> PROBLEM REQUIREMENTS: Report every line below that contains the word "should", matching its case exactly.

> THE INPUT:
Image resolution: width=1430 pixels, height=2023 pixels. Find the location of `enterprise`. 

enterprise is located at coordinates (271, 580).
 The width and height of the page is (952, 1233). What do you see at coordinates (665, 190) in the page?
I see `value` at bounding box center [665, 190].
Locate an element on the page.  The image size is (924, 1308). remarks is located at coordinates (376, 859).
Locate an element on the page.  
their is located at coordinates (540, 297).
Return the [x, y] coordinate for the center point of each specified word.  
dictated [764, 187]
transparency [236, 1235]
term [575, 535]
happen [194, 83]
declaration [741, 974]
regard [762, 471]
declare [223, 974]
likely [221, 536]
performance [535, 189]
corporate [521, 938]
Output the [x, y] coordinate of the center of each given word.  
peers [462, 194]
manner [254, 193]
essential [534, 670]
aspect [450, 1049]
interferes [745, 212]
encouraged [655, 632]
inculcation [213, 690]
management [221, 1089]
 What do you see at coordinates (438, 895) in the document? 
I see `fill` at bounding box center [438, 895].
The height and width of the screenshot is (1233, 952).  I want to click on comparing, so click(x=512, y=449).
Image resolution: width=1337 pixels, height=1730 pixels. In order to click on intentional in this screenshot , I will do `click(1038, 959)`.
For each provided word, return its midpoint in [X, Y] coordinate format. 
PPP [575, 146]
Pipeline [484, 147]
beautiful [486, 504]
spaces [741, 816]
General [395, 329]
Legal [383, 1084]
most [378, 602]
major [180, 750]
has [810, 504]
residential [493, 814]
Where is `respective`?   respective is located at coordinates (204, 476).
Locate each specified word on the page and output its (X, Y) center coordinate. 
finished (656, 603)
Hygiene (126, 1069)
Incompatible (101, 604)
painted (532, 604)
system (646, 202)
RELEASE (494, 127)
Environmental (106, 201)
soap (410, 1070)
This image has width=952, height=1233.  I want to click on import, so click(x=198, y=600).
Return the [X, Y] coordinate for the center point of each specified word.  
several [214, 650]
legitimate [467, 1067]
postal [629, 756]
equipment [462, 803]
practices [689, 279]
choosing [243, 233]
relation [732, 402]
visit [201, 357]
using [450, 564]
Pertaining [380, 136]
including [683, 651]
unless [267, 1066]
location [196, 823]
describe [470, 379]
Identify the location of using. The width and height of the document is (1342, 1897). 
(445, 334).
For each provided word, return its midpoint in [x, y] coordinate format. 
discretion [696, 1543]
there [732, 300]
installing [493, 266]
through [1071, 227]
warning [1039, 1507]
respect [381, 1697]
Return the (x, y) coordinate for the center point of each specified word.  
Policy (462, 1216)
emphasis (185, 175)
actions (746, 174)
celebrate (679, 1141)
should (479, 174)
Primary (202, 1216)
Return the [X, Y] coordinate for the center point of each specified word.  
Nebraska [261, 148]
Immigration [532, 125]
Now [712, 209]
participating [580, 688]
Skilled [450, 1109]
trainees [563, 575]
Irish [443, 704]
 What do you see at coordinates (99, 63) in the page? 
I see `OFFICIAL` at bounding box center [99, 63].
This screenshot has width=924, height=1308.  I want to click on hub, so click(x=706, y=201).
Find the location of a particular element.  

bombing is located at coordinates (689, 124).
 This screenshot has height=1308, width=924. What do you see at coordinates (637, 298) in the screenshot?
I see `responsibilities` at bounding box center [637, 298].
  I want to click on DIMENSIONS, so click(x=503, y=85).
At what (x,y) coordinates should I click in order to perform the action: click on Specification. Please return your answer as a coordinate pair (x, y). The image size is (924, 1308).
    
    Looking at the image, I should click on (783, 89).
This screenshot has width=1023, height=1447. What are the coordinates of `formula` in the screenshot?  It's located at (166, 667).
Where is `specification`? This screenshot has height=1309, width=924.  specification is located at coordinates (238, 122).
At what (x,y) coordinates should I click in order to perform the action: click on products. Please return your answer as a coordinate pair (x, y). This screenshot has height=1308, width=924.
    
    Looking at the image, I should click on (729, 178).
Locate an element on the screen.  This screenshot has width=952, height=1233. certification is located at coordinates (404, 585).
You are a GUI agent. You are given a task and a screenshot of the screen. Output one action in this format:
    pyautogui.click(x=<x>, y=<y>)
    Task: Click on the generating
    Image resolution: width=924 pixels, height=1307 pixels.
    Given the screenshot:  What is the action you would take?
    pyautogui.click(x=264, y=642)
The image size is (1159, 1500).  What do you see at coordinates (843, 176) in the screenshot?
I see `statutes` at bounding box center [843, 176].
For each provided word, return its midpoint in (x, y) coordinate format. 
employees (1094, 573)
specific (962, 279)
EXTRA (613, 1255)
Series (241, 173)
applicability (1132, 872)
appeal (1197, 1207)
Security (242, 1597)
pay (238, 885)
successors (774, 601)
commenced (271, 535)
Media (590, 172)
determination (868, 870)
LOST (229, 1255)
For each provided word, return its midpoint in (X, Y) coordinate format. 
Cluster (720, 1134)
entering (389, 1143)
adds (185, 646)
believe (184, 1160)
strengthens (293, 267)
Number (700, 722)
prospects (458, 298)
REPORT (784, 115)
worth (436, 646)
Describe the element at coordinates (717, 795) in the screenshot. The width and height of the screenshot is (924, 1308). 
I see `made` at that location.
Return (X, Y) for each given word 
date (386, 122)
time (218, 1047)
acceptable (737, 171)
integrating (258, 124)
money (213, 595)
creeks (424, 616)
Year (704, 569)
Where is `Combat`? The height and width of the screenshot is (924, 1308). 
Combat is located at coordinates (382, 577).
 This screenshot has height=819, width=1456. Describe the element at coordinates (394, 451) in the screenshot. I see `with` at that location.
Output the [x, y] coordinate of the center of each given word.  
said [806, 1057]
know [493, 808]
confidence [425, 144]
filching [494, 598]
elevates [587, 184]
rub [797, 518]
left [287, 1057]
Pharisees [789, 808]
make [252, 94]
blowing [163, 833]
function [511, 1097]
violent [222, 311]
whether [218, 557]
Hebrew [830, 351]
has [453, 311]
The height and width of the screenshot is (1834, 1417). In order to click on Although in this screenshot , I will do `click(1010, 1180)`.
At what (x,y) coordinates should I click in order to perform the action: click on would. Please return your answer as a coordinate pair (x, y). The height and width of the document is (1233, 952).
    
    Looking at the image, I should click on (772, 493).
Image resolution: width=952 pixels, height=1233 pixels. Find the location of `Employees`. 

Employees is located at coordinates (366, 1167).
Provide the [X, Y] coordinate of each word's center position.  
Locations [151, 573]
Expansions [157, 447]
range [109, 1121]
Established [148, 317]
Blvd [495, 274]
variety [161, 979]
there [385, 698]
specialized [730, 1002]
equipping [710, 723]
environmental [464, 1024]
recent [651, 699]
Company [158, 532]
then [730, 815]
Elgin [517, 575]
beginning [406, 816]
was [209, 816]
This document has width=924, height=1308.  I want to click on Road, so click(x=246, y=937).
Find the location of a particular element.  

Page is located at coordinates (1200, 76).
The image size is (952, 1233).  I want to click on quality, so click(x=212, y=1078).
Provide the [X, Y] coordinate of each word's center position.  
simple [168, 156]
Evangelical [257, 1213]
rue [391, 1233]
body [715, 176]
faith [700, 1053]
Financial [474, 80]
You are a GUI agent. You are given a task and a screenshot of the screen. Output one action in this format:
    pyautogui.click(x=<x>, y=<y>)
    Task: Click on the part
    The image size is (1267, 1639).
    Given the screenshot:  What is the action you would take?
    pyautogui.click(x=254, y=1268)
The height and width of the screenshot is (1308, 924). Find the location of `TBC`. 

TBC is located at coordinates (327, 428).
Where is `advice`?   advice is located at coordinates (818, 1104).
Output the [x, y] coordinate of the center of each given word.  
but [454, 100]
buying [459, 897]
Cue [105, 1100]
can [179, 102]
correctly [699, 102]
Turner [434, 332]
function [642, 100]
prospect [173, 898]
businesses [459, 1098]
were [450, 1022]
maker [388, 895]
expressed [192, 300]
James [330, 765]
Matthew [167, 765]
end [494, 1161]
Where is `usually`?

> SOLUTION FOR THIS PROBLEM:
should (479, 174)
At what (x,y) coordinates should I click in order to perform the action: click on Specification. Please return your answer as a coordinate pair (x, y). The image size is (924, 1308).
    Looking at the image, I should click on (783, 89).
At what (x,y) coordinates should I click in order to perform the action: click on products. Please return your answer as a coordinate pair (x, y). This screenshot has height=1308, width=924.
    Looking at the image, I should click on (729, 178).
At what (x,y) coordinates should I click in order to perform the action: click on would. Please return your answer as a coordinate pair (x, y). The height and width of the document is (1233, 952).
    Looking at the image, I should click on (772, 493).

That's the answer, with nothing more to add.